Datuk Haris Molana - detikNews
Kamis, 13 Agu 2020 10:04 WIB
Pengendara melintas di Jalan Karo-Langkat dengan latar belakang Gunung Sinabung yang menyemburkan material vulkanik di Desa Kutarayat, Naman Teran, Karo, Sumatera Utara, Kamis (13/8/2020). Pusat Vulkanologi dan Mitigasi Bencana Geologi (PVMBG) menyatakan Gunung Sinabung berstatus level III atau siaga dan meminta masyarakat untuk tidak melakukan aktivitas di desa yang telah direlokasi.
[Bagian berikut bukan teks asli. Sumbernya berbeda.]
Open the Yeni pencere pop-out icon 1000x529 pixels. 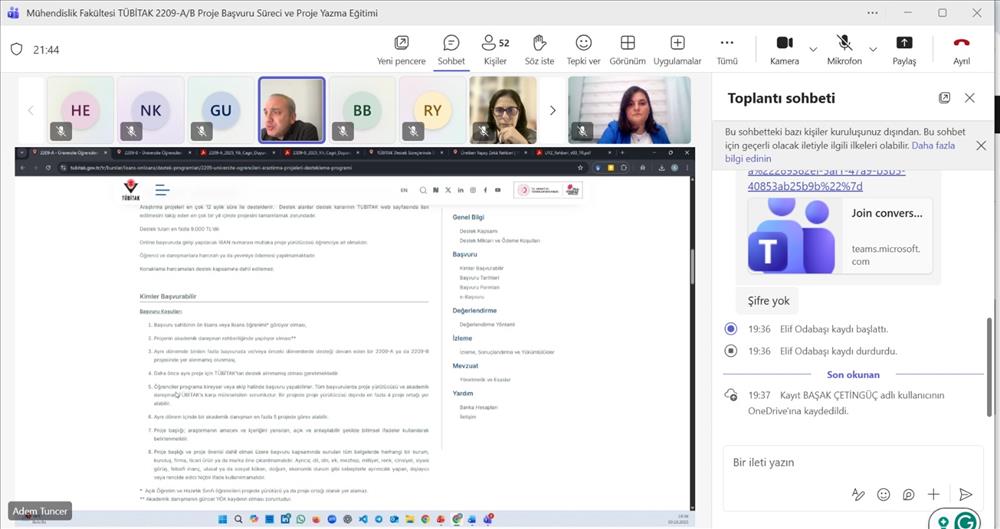401,43
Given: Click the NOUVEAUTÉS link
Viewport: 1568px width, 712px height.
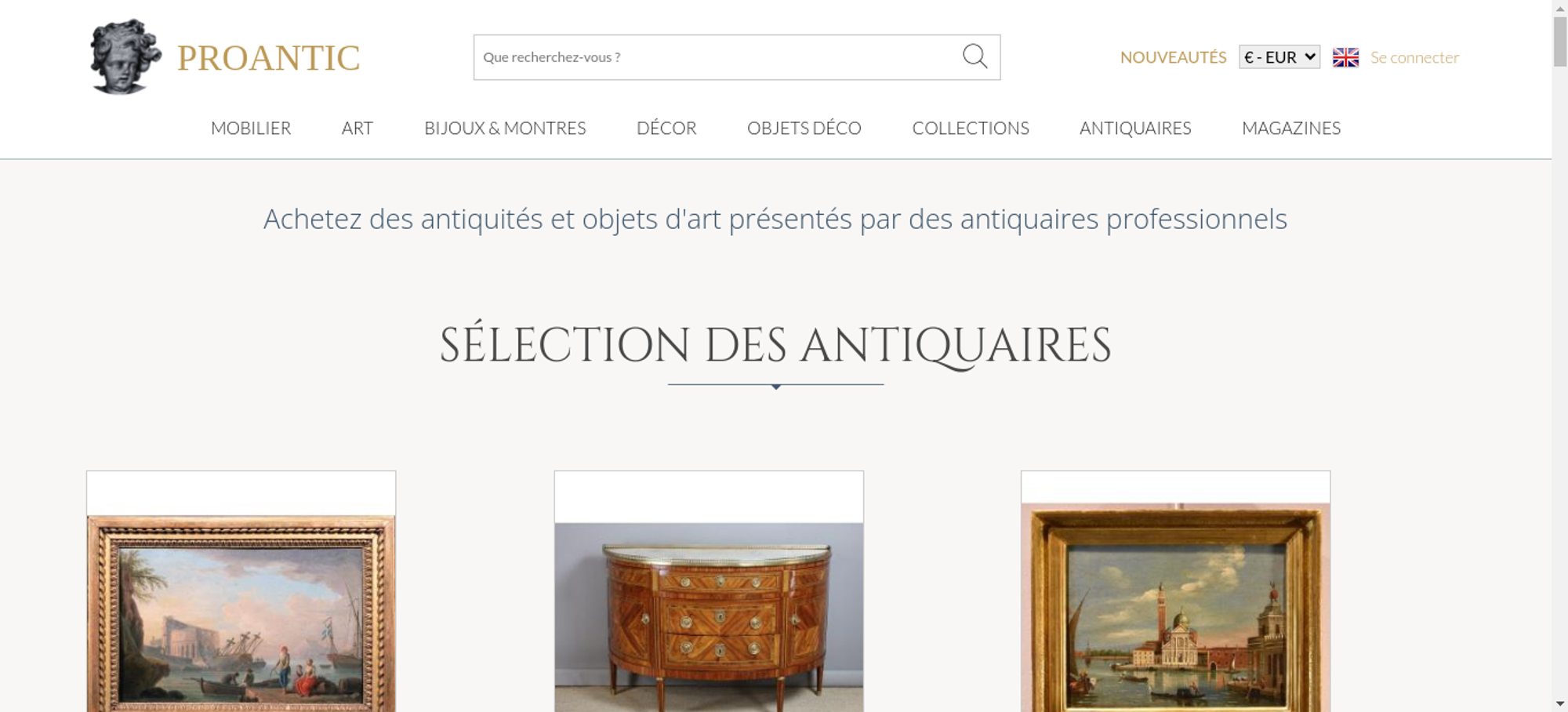Looking at the screenshot, I should pos(1173,57).
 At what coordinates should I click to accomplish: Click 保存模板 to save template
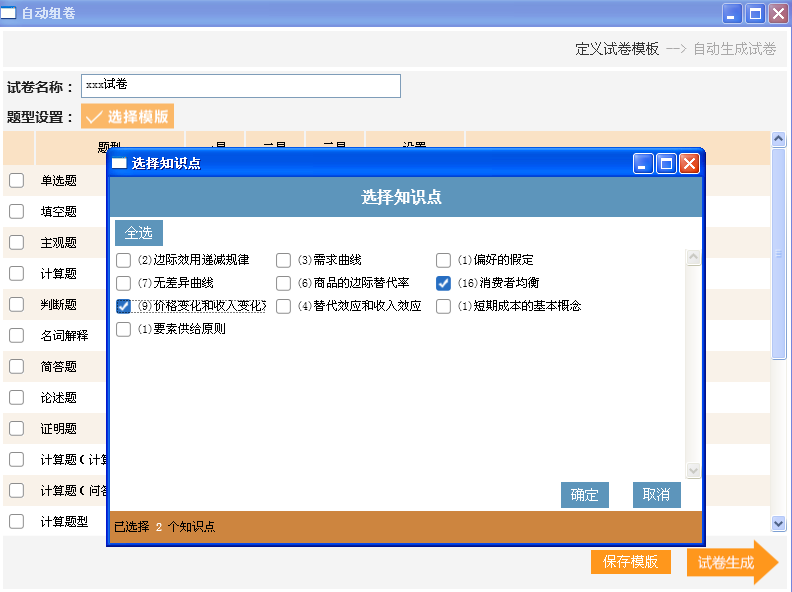[x=630, y=562]
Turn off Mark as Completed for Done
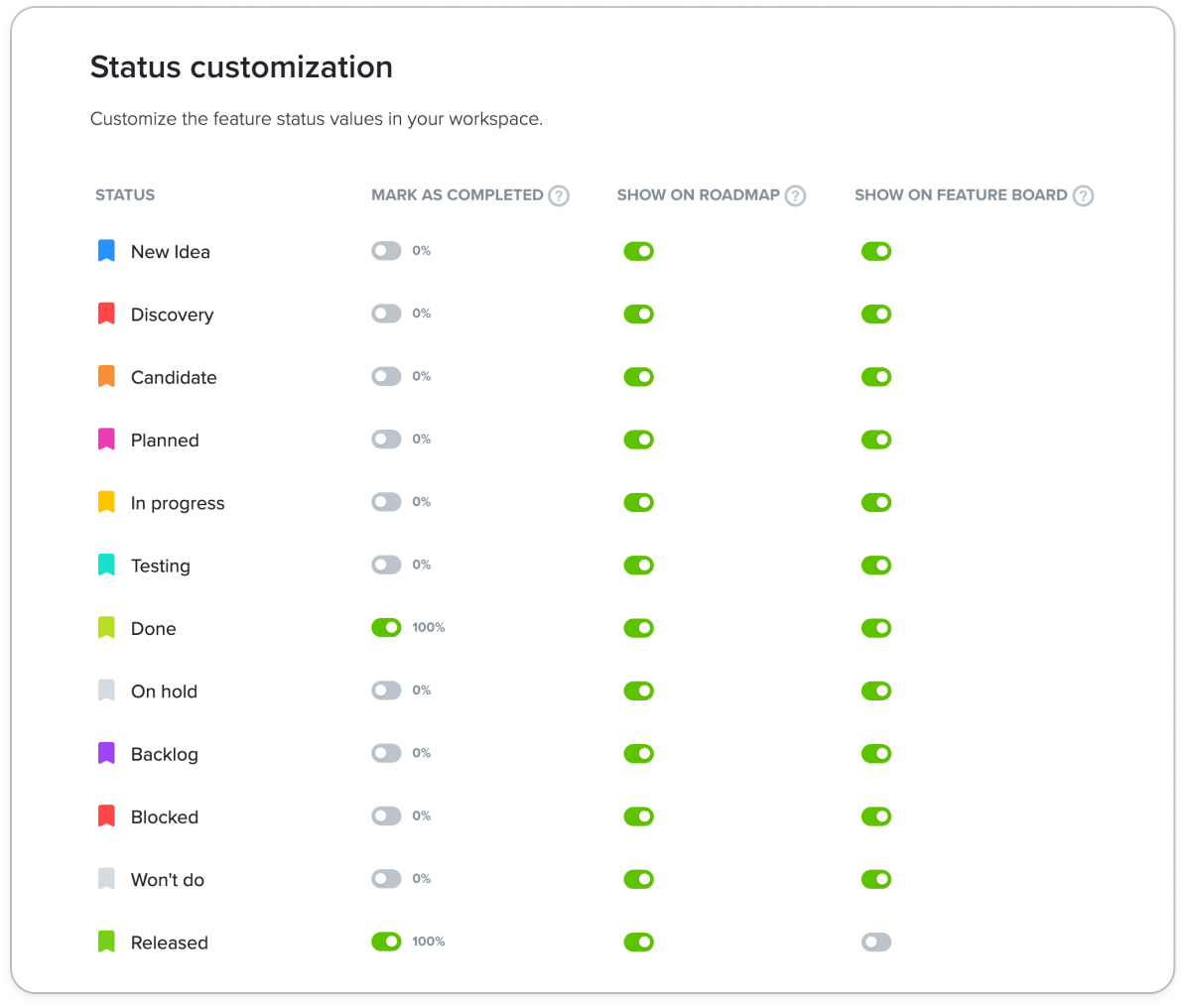Image resolution: width=1186 pixels, height=1008 pixels. point(386,628)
ANTARA FOTO/Sastrawan Ginting/Lmo/wsj.
Erupsi Gunung Sinabung pada 13 Agustus. (ANTARA FOTO/SASTRAWAN GINTING)
Karo -

Gunung Sinabung berulang kali mengalami erupsi dalam rentang waktu tiga jam terakhir. Hujan abu pun turun di Karo, Sumatera Utara.

"Hujan abu masih ada (di Karo), ke arah timur tenggara," kata Plt Kepala BPBD Kabupaten Karo Natanail Perangin Angin saat dimintai konfirmasi detikcom, Kamis (13/8/2020).
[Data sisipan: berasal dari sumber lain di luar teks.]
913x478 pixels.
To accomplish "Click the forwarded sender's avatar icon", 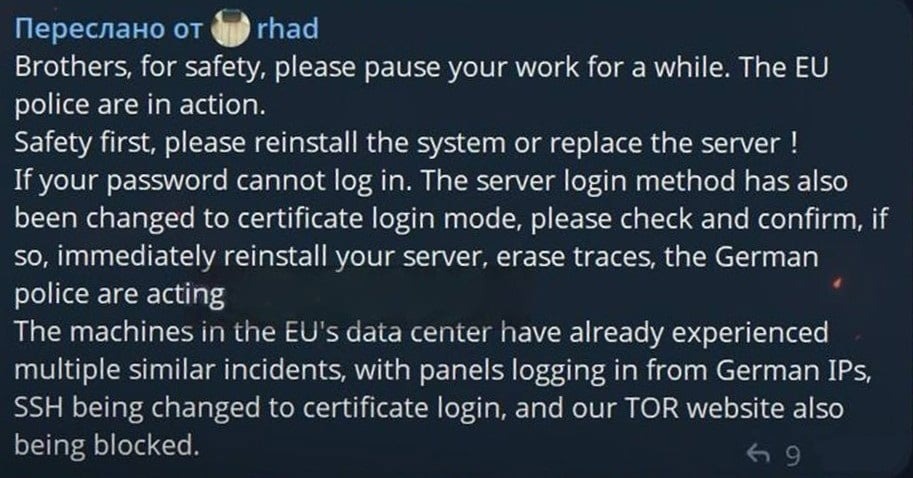I will click(x=230, y=29).
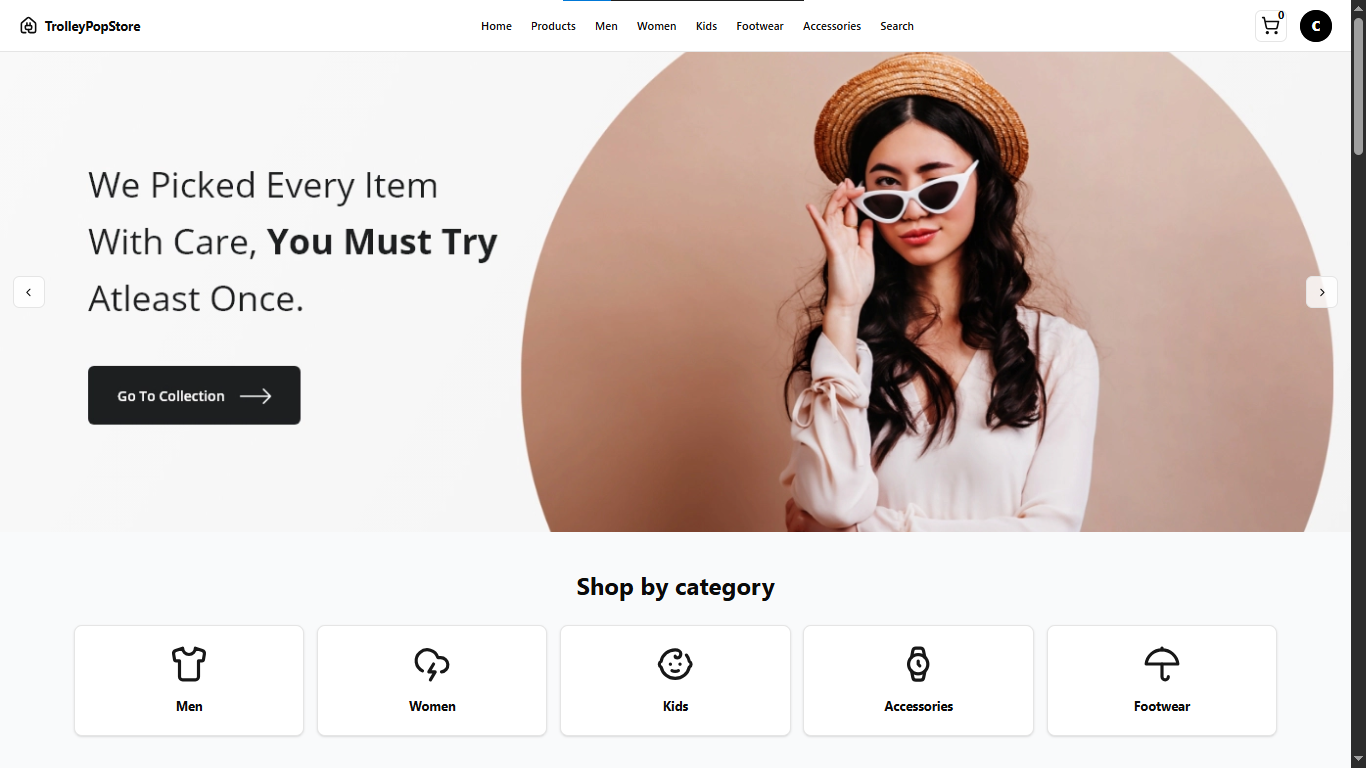This screenshot has height=768, width=1366.
Task: Click the Go To Collection button
Action: pyautogui.click(x=194, y=395)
Natanail menyebutkan skala hujan abu tersebut sejauh ini tidak terlalu berat dibanding pada erupsi sebelumnya. Namun tetap mengganggu aktivitas dan merusak lahan pertanian penduduk.
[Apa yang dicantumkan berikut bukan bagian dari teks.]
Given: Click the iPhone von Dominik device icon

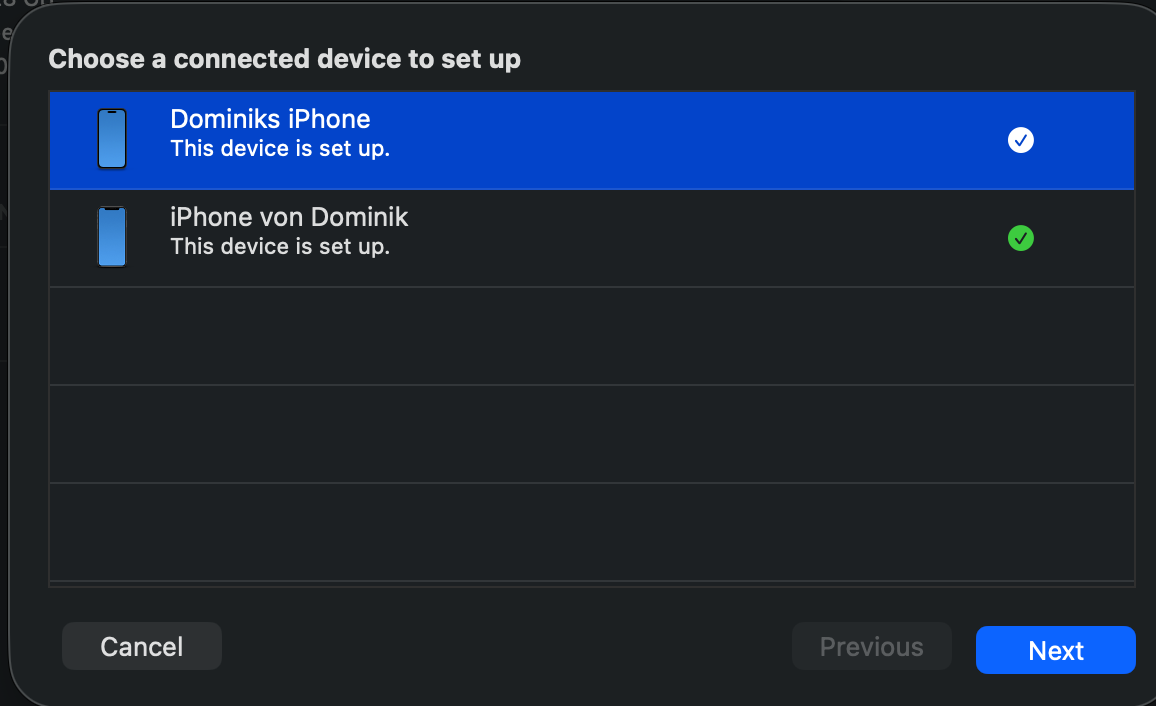Looking at the screenshot, I should tap(112, 237).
"Dibandingkan dengan erupsi sebelumnya, tidak terlalu berat, tetapi tetap mengganggu aktivitas dan merusak lahan pertanian," ujar Natanail.

Sebelumnya, Gunung Sinabung mengalami erupsi tiga kali dalam rentang waktu tiga jam terakhir.

"Terjadi erupsi Gunung Sinabung pada Kamis, 13 Agustus 2020, pukul 08.31 WIB," demikian laporan dari Kementerian ESDM, Kamis (13/8/2020).

Erupsi ini berselang 29 menit dari erupsi sebelumnya. Tinggi kolom abu mencapai 2 kilometer dari puncak.

"Tinggi kolom abu teramati kurang-lebih 2.000 meter di atas puncak atau kurang-lebih 4.460 meter di atas permukaan laut," tulis laporan tersebut.

Kolom abu kali ini lebih tinggi dibanding letusan sebelumnya. Warga diminta tak beraktivitas di radius 5 km dari Gunung Sinabung.

Erupsi pertama hari ini terjadi pukul 06.07 WIB, sementara erupsi kedua terjadi pukul 08.02 WIB. Tinggi kolom abu pada dua letusan itu sama-sama 1.000 meter.